Heavy oil has gained significant attention and importance recently because of a multitude of reasons—growing demand of oil from developing economies, declining availability of easily recoverable or "conventional" oil, and significant advances in required technology. Even though the current estimates of heavy oil in place are three times that of conventional oil, they have only recently become economically viable because of sustained high oil prices. Improved technology has also driven down the recovery risk to minimal levels. The earliest recovery methods for heavy oil were largely cyclic stimulation, with steamflooding gaining acceptance in the 1970s. Despite other thermal and non-thermal recovery methods for heavy oil, steamflooding remains the most widely used technology. Current production by steamfloods alone totals more than 1.1 million BOPD.

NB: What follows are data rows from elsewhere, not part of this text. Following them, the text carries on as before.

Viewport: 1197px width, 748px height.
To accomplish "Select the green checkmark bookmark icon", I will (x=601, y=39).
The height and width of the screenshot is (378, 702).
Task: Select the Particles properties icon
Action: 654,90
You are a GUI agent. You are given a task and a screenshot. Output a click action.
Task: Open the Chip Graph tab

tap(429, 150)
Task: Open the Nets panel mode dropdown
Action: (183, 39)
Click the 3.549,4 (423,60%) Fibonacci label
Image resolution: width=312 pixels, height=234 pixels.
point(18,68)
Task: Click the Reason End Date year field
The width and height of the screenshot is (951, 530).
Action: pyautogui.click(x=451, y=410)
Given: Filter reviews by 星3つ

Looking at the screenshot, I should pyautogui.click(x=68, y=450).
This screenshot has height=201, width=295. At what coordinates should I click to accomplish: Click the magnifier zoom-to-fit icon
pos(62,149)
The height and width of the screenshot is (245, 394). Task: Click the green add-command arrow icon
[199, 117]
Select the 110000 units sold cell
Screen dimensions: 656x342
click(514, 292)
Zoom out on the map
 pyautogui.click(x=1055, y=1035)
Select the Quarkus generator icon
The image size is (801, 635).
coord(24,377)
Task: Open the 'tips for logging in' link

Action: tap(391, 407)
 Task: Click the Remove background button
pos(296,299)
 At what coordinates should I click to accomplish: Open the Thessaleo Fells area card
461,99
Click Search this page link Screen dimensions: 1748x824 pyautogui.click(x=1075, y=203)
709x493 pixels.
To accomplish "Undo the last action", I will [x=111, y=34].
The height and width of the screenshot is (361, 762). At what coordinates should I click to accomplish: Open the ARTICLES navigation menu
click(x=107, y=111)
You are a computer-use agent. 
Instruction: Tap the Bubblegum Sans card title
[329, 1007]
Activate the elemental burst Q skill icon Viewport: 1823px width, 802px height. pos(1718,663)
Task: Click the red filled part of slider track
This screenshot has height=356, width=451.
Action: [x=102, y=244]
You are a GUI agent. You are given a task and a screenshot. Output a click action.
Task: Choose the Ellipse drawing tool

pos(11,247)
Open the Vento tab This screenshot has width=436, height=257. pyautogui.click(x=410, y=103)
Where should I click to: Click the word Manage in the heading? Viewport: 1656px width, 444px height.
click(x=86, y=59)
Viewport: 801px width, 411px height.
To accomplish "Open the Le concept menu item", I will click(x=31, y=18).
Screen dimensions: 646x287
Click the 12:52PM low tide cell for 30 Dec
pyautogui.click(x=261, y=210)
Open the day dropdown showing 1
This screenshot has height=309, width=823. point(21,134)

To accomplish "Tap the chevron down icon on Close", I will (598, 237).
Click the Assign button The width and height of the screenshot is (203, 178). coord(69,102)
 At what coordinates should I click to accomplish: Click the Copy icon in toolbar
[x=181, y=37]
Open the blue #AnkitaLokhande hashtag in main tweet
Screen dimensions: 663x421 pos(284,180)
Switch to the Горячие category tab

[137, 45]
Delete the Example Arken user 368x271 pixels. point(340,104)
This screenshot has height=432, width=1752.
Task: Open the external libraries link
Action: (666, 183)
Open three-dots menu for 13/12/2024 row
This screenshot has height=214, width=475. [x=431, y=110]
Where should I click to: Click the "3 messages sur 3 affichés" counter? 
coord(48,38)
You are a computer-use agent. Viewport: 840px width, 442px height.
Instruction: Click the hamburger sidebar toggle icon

Previous studies have established how steamfloods are affected by parameters, such as rock properties, oil composition, degree of steam override, sweep efficiency, steam quality, and steam injection rate. However, the capital-intensive nature and low profit margins of the steamfloods mean that each field development decision is crucial and the oil recovery and margins are much more susceptible to uncertainties in oil price, well performance, facility costs, and subsurface parameters.

While studies have been performed to corroborate the effect of subsurface parameters and economic uncertainties separately, there has been little advancement in terms of coupling all of them together in one unified study. In this paper, the effects of uncertainties on project net present value (NPV) are studied by coupling numerical reservoir simulation; a design- of-experiments based approach to handle uncertainty, an established economic model, and a commercial optimizing tool to determine the optimal field operating variables.